The Mancunian Way
The Mancunian Way was part of For The Time Being, A Promise of Progress public art project in 2004 at Victoria Baths and curated by Alison Kershaw. For this performance Velez worked with young local artists from Manchester and together staged a storming of this popular heritage site closed to the public in 1993.
Victoria Baths was built in 1906 at the turn of the 19th Century when Manchester was at the height of its Industrial powers and is one of the finest examples of a Municipal Edwardian swimming baths in the country. Since its closure local people campaigned to save the building.
Velez started developing The Mancunian Way performance through a series of creative workshops collaborating with young singers, rappers, dancers and craftspeople from Manchester’s representing the local population. Manchester is one of best examples of diversity in Britain today that reflect its industrial, cultural and colonial heritage.
Artist, curator and participants worked together to stage a real and symbolic parade through the streets; celebrating their identity; their link to previous generations and their local neighbourhood. Along with his young collaborators, Velez turned Victoria Baths upside down – and inside out; presenting a different view of the city to the Open Day visitors who had come to admire the stained glass!

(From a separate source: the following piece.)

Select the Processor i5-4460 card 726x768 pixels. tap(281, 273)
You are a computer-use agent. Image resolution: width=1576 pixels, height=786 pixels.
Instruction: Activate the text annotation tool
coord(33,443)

The Mancunian Way cuts straight to the central issue of Velez’s practice and the significance of the loss of the building to the local people – who are we now? What does Manchester look like today? This is our place their Victoria Baths Anthem claims:
So Respect the genesis, the evolution of the premises
These words forever gonna stay in your memories
The nemesis is the past
We Focus on the future, but you rather act like a snake
Stare me out like medusa
This is the scripture of the everlasting picture that was painted
Just like a Picasso that art is sacred
My mamma used to swim in this pool as a youth
So embrace it the basic definition of the truth
The Storming (Cornerhouse Manchester, 2015)
The Storming was a two-part performance event devised by Humberto Vélez that closed Cornerhouse, Manchester’s art power-house since 1985, in truly spectacular style.
The performance was both a celebration, an artwork and political statement for opening the arts to a wider group of artists and audiences.
Manchester’s diverse social, cultural and artistic communities descended on the building and took over in a revolutionary fashion.
Later that evening music producer Greg Thorpe added to Vélez’s concept and created an ensemble of DJs, live musicians and performers for a Mancunian style fiesta that placed the audience as the final artwork.